Tiny generator uses the motion of molecules to produce electricity

Electricity can be generated by using nanoscale fibres that respond to the movement of molecules in fluid

Martin Capek/Alamy

A miniature generator can convert the movements of molecules in room temperature liquid into electricity. The device could one day be used to power devices like medical implants or even small household appliances.

Molecules are constantly moving, thanks to the thermal energy they possess at temperatures above absolute zero, even if they appear still to the human eye. For example, at room temperature, the atoms in a glass of water are always jostling around.

“We thought it would be interesting and meaningful to see if this motion can be harvested and converted into electricity,” says Wei Li at Nankai University in China.

Yucheng Luan at start-up firm East Eight Energy in China, Li and their colleagues created an energy-harvesting device just 1-centimetre square, which consists of a top and bottom electrode with several 25-nanometre-wide strands of zinc oxide attached to each. The material was chosen for its ability to generate electrical charge under mechanical deformation.

Electricity-generating mechanism of the molecular thermal motion harvester (MTMH)

Nanothreads attached to electrodes generate a small electric current as they are buffeted by moving molecules in this diagram of a molecular thermal motion harvester

Yucheng Luan and Wei Li

The device looks a little like two toothbrushes with bristles facing each other, says Luan.

The team submerged the device into a container of a liquid called n-octane – a hydrocarbon like propane or butane only with a longer chain of carbons and hydrogens – at room temperature. The molecules in the liquid bumped into the miniature strands of zinc oxide, says Luan, and the device generated a small voltage of 2.28 millivolts and a 2.47 nanoampere current.

“The next step is to see if other solvents or liquids can effectively power this device,” he says.

The researchers hope the device could be used to supply energy for nanotechnologies, such as tiny implants for drug delivery. They also want to scale up the technology to be able to power larger things.

“We hope people can use it at home. For example, to charge our phones or TV,” says Luan.

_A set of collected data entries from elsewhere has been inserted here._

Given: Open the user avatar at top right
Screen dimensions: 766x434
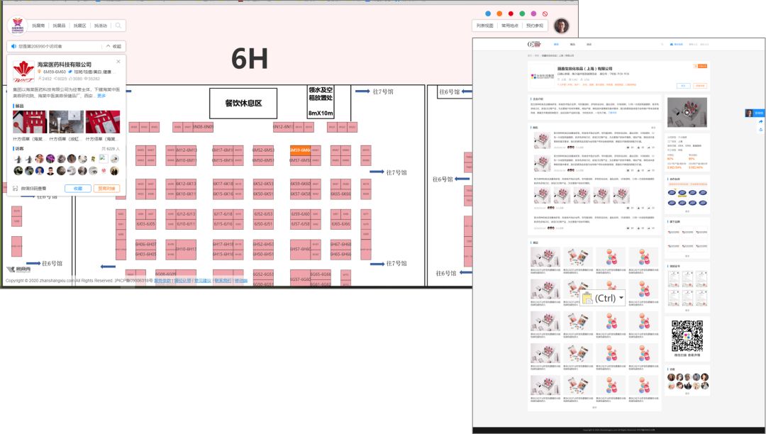Looking at the screenshot, I should [x=561, y=26].
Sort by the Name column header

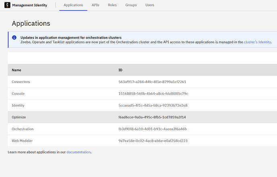click(x=16, y=70)
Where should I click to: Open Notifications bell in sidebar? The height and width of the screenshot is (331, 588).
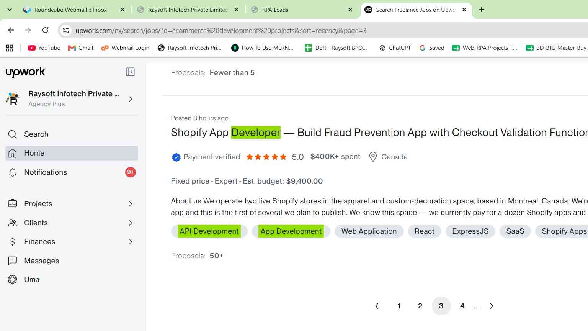[13, 172]

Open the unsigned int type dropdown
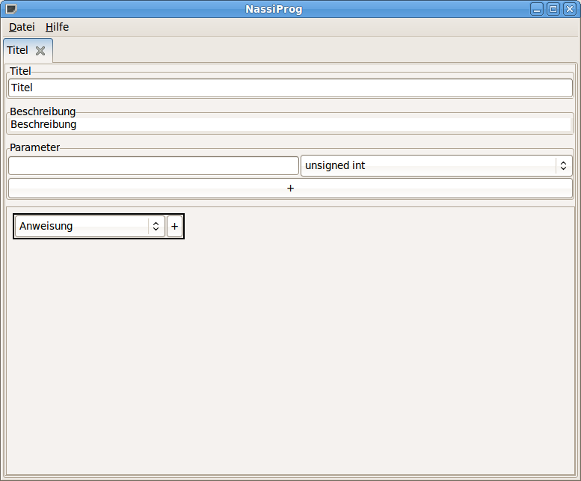tap(429, 165)
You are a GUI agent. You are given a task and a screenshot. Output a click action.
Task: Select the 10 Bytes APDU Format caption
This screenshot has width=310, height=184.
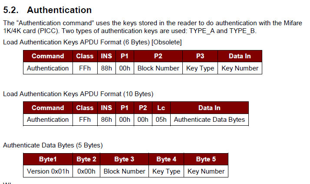click(x=78, y=94)
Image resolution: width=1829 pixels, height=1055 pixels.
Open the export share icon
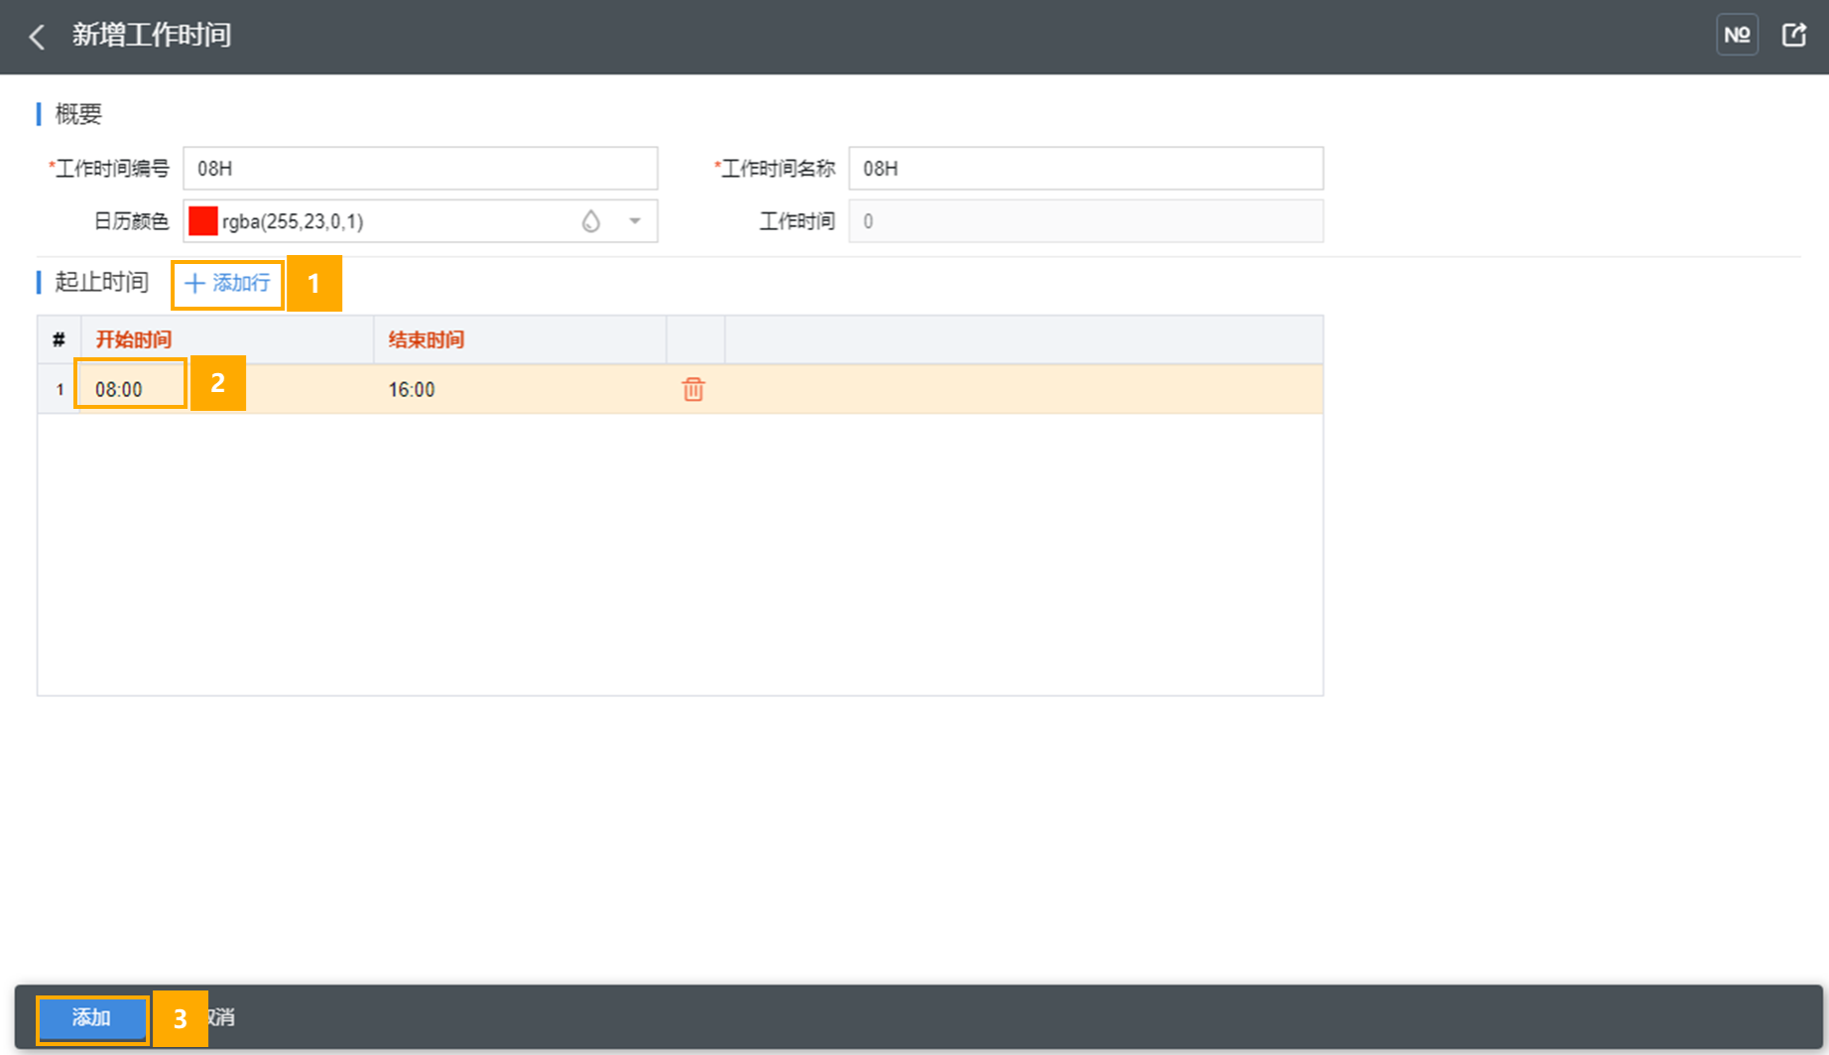point(1793,36)
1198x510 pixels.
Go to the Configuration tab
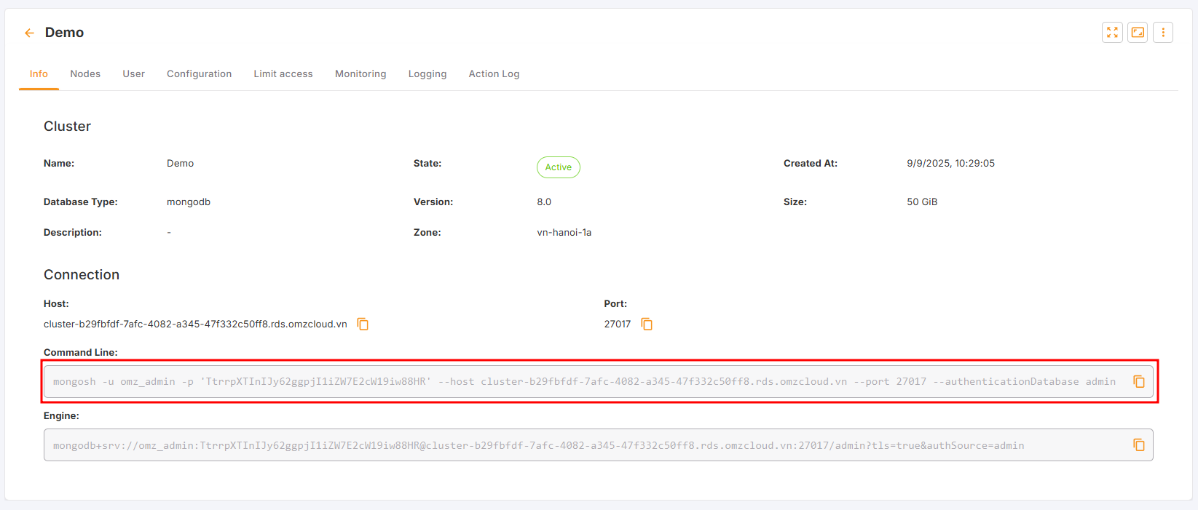coord(199,74)
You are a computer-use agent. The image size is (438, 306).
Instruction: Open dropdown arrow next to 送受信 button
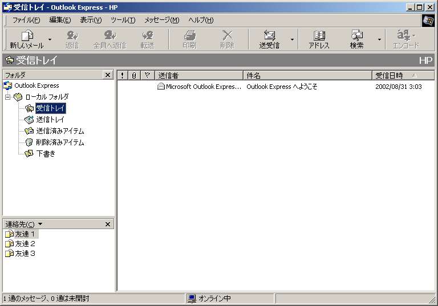(x=292, y=40)
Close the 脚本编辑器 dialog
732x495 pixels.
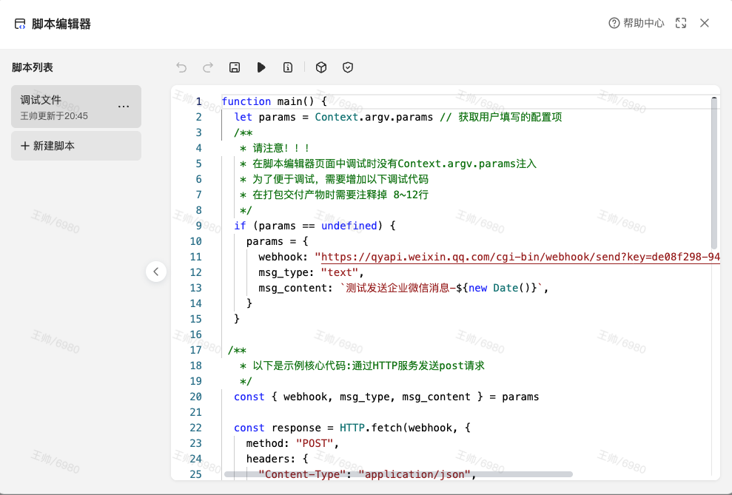pos(705,24)
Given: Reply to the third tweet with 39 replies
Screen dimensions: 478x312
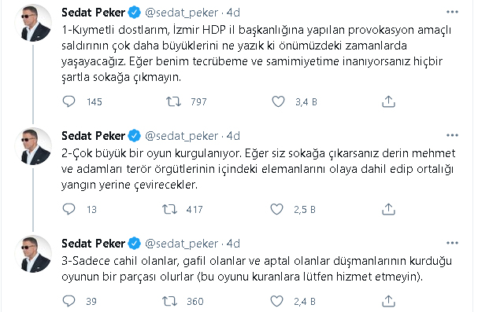Looking at the screenshot, I should click(69, 301).
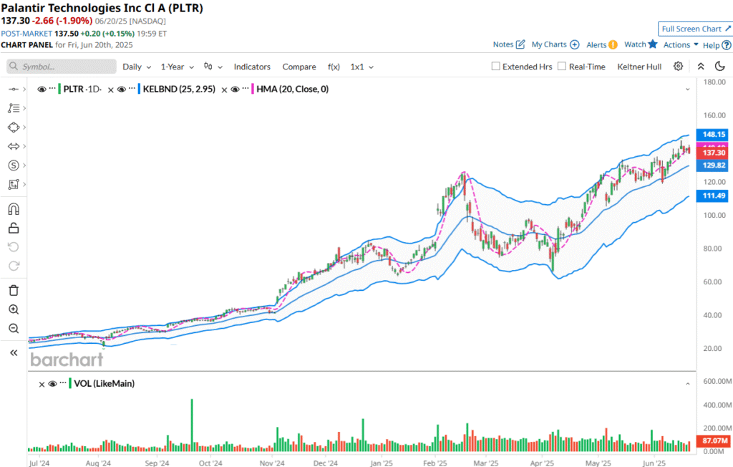The image size is (733, 467).
Task: Delete drawings with the trash icon
Action: pyautogui.click(x=14, y=290)
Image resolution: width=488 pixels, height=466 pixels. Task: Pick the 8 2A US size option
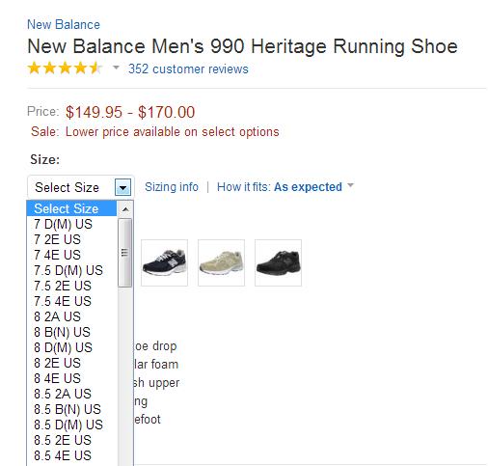click(x=72, y=316)
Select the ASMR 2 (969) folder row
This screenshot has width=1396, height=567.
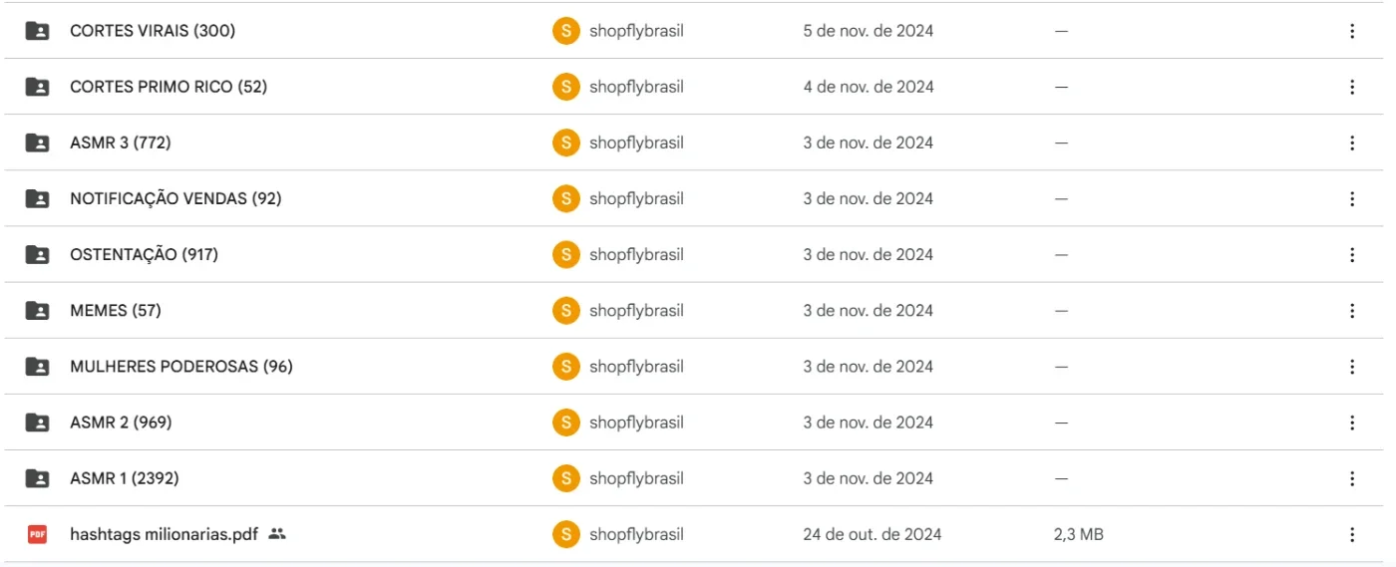pyautogui.click(x=698, y=423)
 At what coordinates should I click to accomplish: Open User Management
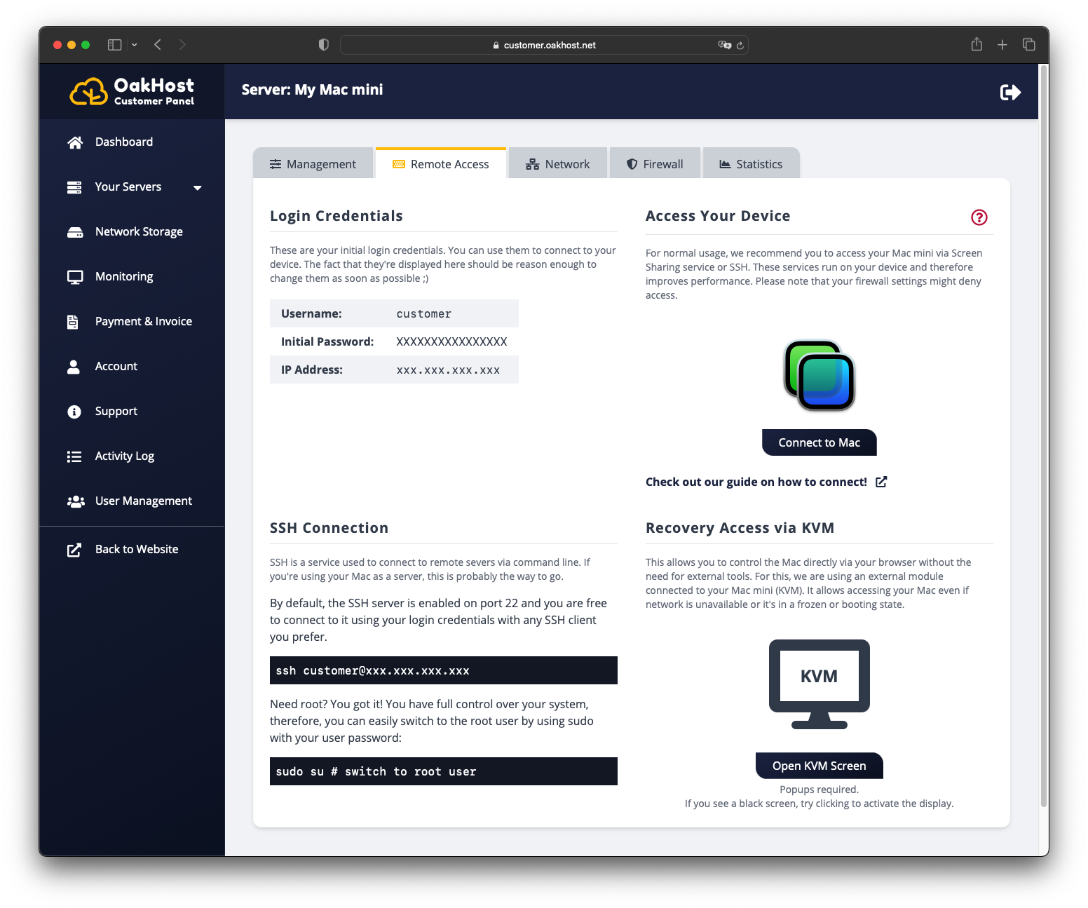click(x=143, y=501)
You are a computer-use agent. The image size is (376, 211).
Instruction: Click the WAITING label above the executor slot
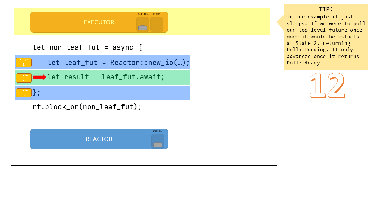[x=143, y=14]
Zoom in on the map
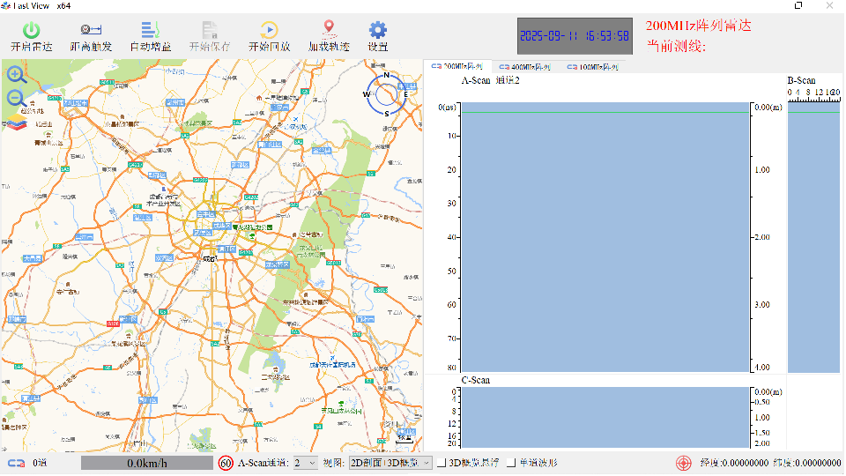This screenshot has height=476, width=846. point(17,75)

“[This demonstrates] that the mechanical energy arising from the thermal motion of the n-octane liquid molecules could be converted into constant electrical power at room temperature without the need of any other energy source,” says João Ventura at the University of Porto in Portugal. Although it generates only low voltages for now, it could lead to a clean and ubiquitous energy source for low-power devices, he says.